Les semaines ayant précédé l’élection, seule une poignée de journaux indépendants ont continué de paraitre, selon des journalistes locaux. En juillet, le HCM a soudainement décidé de mettre en vigueur des dispositions d’une loi sur la presse de 2009. Il a ordonné à tous les médias de se faire agréer auprès du gouvernement dans les huit jours conformément à cette loi restrictive sur la presse. Le 21 juillet, le HCM a ordonné aux forces de sécurité de fermer les journaux et stations de radio qui, prétendument, ne répondaient pas aux exigences d’agrément. La liste comprenait Umuseso et Umuvugizi, qui étaient déjà suspendus, des journaux en langue kinyarwanda, Umurabyo, Rushyashya et Umuseke, et des journaux en langue anglaise Rwanda Dispatch et Business Daily, ont dit des journalistes locaux au CPJ. En vertu de la loi sur la presse de 2009, tout journaliste doit être titulaire d’un diplôme universitaire ou d’une attestation en journalisme délivrée par une institution reconnue, une exigence à laquelle peu de journalistes rwandais pratiquants pouvaient satisfaire. La chaîne publique allemande, Deutsche Welle, a également été suspendue pour n’avoir pas fourni un dossier satisfaisant.

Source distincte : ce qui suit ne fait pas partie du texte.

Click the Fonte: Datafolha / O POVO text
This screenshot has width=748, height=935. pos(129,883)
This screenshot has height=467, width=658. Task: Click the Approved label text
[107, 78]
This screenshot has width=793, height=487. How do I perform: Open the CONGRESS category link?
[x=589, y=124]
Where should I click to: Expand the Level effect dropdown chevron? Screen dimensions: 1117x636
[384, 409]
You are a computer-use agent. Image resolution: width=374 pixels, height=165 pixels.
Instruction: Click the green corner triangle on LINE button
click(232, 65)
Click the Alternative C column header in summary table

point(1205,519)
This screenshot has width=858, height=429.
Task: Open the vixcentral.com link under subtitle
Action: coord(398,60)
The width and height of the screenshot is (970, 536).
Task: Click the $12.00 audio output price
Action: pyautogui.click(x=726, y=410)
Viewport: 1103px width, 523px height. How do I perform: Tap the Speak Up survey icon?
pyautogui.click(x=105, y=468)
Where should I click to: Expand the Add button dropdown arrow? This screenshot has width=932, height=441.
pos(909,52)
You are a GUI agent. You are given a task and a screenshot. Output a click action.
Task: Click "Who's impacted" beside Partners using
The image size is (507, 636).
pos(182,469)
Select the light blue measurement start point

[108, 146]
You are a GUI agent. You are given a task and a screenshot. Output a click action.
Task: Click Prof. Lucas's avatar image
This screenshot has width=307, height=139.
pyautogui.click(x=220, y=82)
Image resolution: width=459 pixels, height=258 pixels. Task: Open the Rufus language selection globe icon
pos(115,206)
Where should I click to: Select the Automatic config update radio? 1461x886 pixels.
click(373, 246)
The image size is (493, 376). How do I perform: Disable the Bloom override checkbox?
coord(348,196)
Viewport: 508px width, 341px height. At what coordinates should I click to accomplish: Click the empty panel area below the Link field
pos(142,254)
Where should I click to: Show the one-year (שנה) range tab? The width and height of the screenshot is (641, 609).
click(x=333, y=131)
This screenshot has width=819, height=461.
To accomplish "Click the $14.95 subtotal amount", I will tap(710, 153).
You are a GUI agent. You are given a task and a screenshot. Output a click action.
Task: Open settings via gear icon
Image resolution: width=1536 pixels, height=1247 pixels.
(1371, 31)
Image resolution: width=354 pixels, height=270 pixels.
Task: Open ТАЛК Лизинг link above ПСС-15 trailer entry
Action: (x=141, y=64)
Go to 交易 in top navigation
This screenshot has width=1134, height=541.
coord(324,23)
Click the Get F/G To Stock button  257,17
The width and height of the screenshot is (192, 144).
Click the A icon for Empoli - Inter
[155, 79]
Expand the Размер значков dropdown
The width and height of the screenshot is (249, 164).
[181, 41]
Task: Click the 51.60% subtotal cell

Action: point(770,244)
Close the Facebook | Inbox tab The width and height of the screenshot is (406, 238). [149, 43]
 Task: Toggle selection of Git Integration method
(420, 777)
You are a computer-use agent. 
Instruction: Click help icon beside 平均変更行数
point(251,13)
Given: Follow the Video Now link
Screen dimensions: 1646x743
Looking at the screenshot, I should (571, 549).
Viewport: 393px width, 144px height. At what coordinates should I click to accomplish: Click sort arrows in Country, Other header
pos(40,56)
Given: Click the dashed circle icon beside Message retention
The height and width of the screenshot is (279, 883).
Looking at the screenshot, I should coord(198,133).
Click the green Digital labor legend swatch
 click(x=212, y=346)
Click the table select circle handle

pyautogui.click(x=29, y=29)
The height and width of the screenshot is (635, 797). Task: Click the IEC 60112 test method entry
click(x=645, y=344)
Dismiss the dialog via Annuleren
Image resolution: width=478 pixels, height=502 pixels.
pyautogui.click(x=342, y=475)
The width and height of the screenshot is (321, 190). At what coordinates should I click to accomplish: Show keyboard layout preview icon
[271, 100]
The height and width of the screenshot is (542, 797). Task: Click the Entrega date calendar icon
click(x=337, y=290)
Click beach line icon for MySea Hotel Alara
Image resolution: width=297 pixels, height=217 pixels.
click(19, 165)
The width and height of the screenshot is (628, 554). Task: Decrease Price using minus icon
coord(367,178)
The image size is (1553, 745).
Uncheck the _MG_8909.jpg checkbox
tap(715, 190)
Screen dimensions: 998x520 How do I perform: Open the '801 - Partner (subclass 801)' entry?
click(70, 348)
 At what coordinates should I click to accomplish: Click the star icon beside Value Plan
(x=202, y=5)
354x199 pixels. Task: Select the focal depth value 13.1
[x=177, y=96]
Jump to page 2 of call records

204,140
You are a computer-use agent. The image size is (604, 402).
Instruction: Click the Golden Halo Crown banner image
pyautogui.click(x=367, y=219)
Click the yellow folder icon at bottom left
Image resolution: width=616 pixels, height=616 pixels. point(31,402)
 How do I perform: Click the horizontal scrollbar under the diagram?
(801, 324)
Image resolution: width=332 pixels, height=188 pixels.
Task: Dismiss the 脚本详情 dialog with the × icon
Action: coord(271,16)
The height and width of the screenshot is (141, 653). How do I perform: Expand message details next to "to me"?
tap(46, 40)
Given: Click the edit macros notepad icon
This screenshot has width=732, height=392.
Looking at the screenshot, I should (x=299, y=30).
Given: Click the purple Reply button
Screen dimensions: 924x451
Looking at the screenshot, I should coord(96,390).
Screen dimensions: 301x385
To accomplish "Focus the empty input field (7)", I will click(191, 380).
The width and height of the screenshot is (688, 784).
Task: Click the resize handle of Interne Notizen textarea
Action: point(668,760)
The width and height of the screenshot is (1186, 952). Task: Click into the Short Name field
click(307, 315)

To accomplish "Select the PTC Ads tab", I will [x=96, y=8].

De loin, les journalistes rwandais en exil ont essayé de combler le vide en matière de reportage indépendant. Gasasira a continué à produire le site Web Umuvugizi avec des reporters travaillant clandestinement, a-t-il dit au CPJ. En juin, des journalistes en exil d’Umuseso ont lancé Newsline, un hebdomadaire indépendant en langue anglaise, et ont essayé d’expédier des exemplaires du journal par autobus au Rwanda. Cependant, la police a détenu le conducteur et le receveur de l’autobus à la frontière, confisquant ainsi les exemplaires du journal, Gasana a dit au CPJ. Les travailleurs de Newsline ont pu clandestinement livrer d’autres exemplaires du journal à travers la frontière, mais en nombre très réduit, a dit Kabonero au CPJ.

La couverture médiatique de la présidentielle d’août a été presque sans impact. Tandis que les médias d’État ont focalisé leur couverture sur Kagame, la plupart des organes de presse privés ont donné une couverture égale aux quatre candidats en lice. Mais cela importait peu, ont dit des journalistes. «Bien sûr, les médias peuvent couvrir l’ensemble des candidats sans faire perdre à Kagame sa faveur, car aucun d’eux n’était un véritable concurrent », un journaliste local a déclaré au CPJ. Il a requis l’anonymat par crainte de représailles.